Initially, this court must consider the nature of a unitary business and the applicability of that concept of Coca Cola and its wholly owned subsidiaries. Then we must consider whether the combined apportionment method is allowable under the applicable statutes.

In Butler Brothers v. McColgan, 17 Cal.2d 664, 111 P.2d 334 (1941), aff'd, 315 U.S. 501, 62 S.Ct. 701, 86 L.Ed. 991 (1942), the California Supreme Court stated the factors to be considered in determining whether a business is unitary or separate in character:

'* * * It is only if its business within this state is truly separate and distinct from its business without this state, so that the segregation of income may be made clearly and accurately, that the separate accounting method may properly be used. Where, however, interstate operations are carried on and that portion of the corporation's business done within the state cannot be clearly segregated from that done outside the state, the unit rule of assessment is employed as a device for allocating to the state for taxation its fair share of the taxable values of the taxpayer (citing authorities).' 17 Cal.2d 667--68, 111 P.2d 336.

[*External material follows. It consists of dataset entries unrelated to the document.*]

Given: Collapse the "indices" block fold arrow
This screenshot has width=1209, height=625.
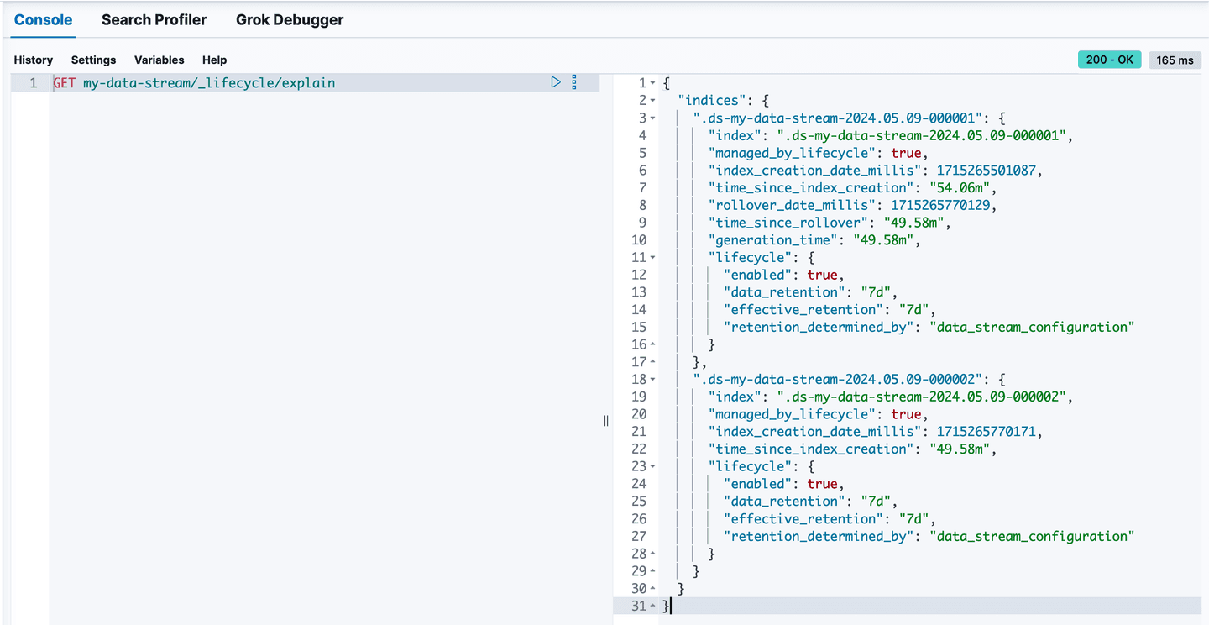Looking at the screenshot, I should (x=653, y=101).
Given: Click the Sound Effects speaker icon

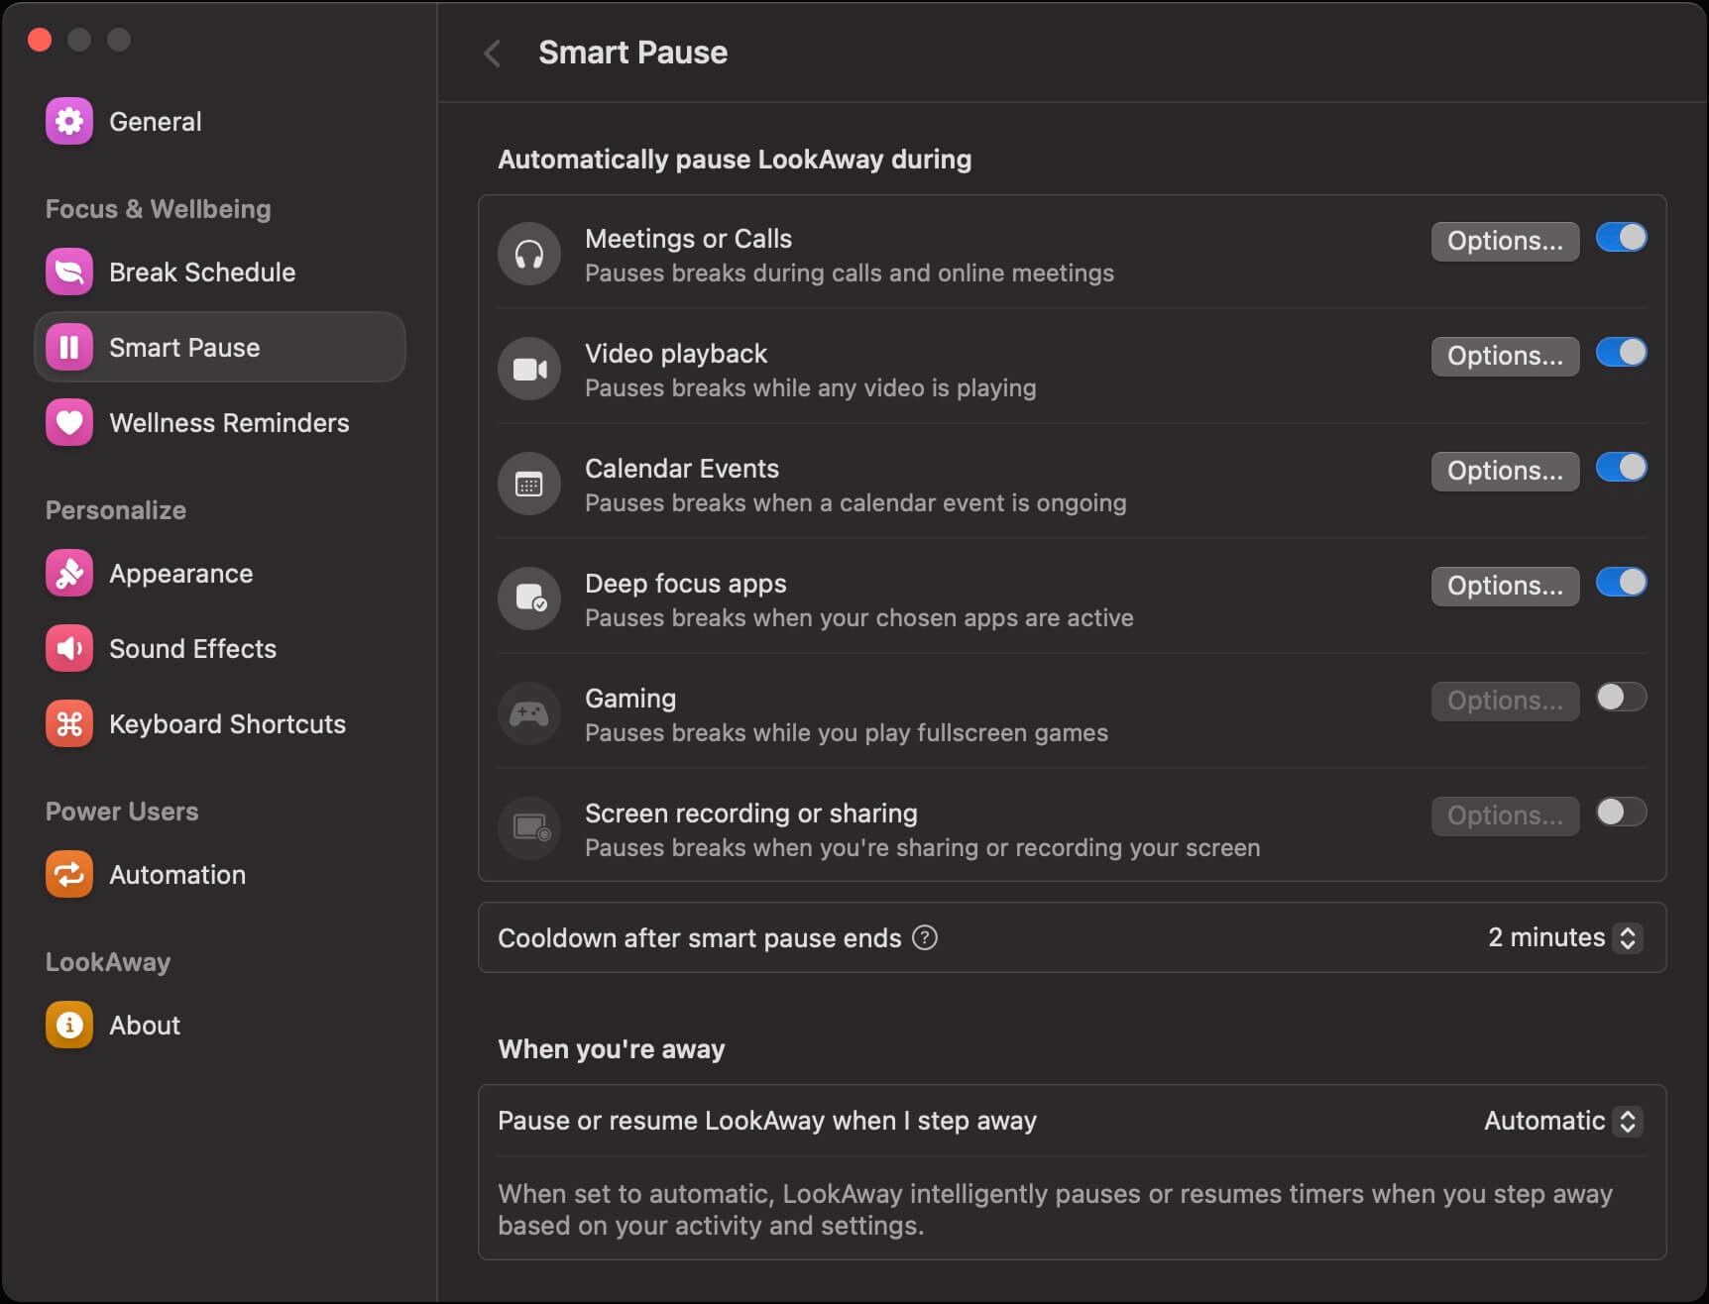Looking at the screenshot, I should click(68, 649).
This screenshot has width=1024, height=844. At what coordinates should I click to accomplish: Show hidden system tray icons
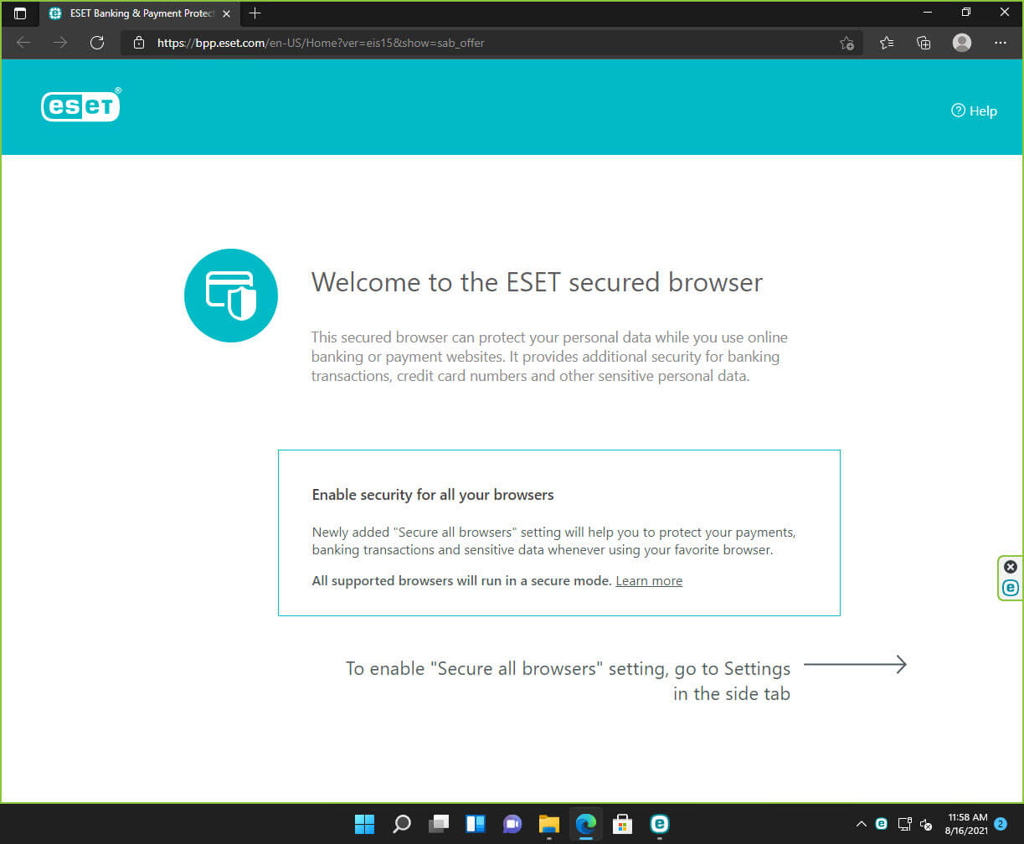[861, 824]
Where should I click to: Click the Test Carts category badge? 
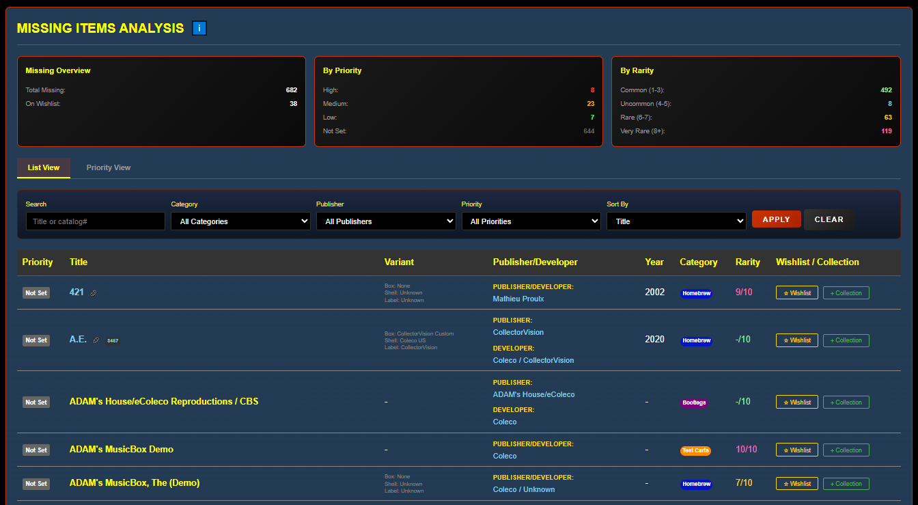point(695,450)
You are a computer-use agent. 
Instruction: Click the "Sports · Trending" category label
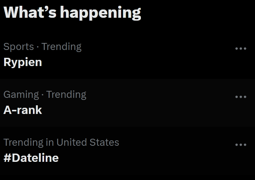(42, 47)
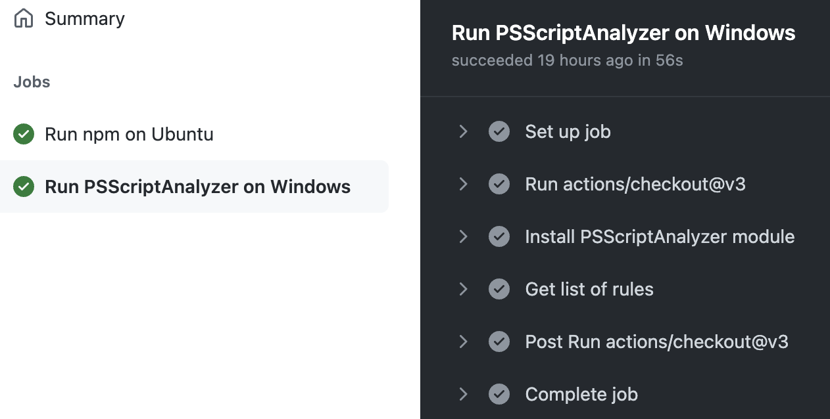Screen dimensions: 830x419
Task: Click the Summary home icon
Action: point(24,18)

As stated by Keesling and Warren, The Unitary Concept in the Allocation of Income, 12 Hastings J. 42, 46 (1960):

'When the properties and activities within the jurisdiction are an inseparable portion of a business carried on within and without the jurisdiction, the computation on the income attributable thereto requires a computation of the income of the business as a whole or as a unit and an apportionment or allocation of the total to the various parts. This necessity of dealing with the business as a Unit taking into account income from property and activities without the jurisdiction as well as within, gives rise to the classification of the business as a unitary business. Thus a unitary business may be defined simply as any business which is carried on partly within and partly without the taxing jurisdiction.' (Emphasis in original.)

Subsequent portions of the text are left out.